-------- Source --------

Aubrey Murphy is an Irish violinist who is Concertmaster of the Cleveland Opera Theater and Opera Project Columbus. Murphy was previously Concertmaster of the Opera Australia (OA) orchestra in Sydney, Australia and was Principal Violinist for the Royal Opera House Orchestra, London, UK.

Background
Murphy was born in Dublin, Ireland and began playing piano and violin at the age of five. At age ten, he was the first Irish student ever to enter the Yehudi Menuhin School, where he studied with Felix Andrievsky, Peter Norris and Hans Keller. In 1983 he began his studies at Indiana University, Bloomington, under Franco Gulli, Henryk Kowalski, Josef Gingold and Rostislav Dubinsky.

Career
Murphy has been guest leader with Scottish Chamber Orchestra and Ulster Orchestra. He then spent eight years with the Orchestra of the Royal Opera House, Covent Garden as Principal Violinist and regular Guest Concertmaster, working with conductors such as Georg Solti, Bernard Haitink, Sir Charles Mackerras and Colin Davis. In 2002, Murphy was appointed as Concertmaster for Opera Australia at the Sydney Opera House under the baton of Simone Young. In 1993, he was a founding member of the 'Soloists of the Royal Opera House', and in 2002 he founded the 'Utzon Ensemble' that played at the inaugural concert in the newly refurbished Utzon Room of the Sydney Opera House in addition to a series of chamber music concerts in Sydney from 2002–2008.

--------

### Prompt
Write out the Aubrey Murphy text again, starting with "Aubrey Murphy is" and going on through "Orchestra, London, UK.", and rename "Concertmaster" as "Leader" wherever it occurs. The data that comes next has no connection to the text about Aubrey Murphy.

-------- Data excerpt --------

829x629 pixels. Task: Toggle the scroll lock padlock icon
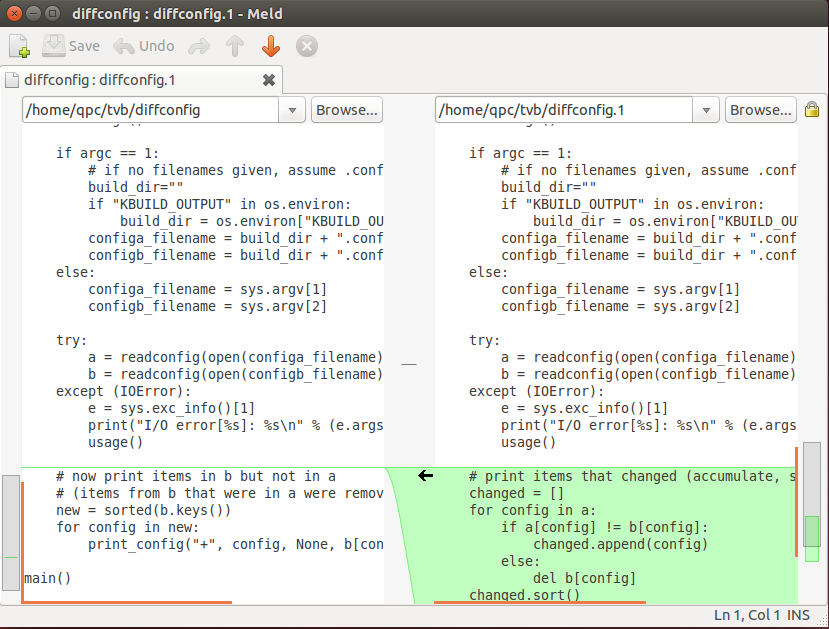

--------

### Final result
Aubrey Murphy is an Irish violinist who is Leader of the Cleveland Opera Theater and Opera Project Columbus. Murphy was previously Leader of the Opera Australia (OA) orchestra in Sydney, Australia and was Principal Violinist for the Royal Opera House Orchestra, London, UK.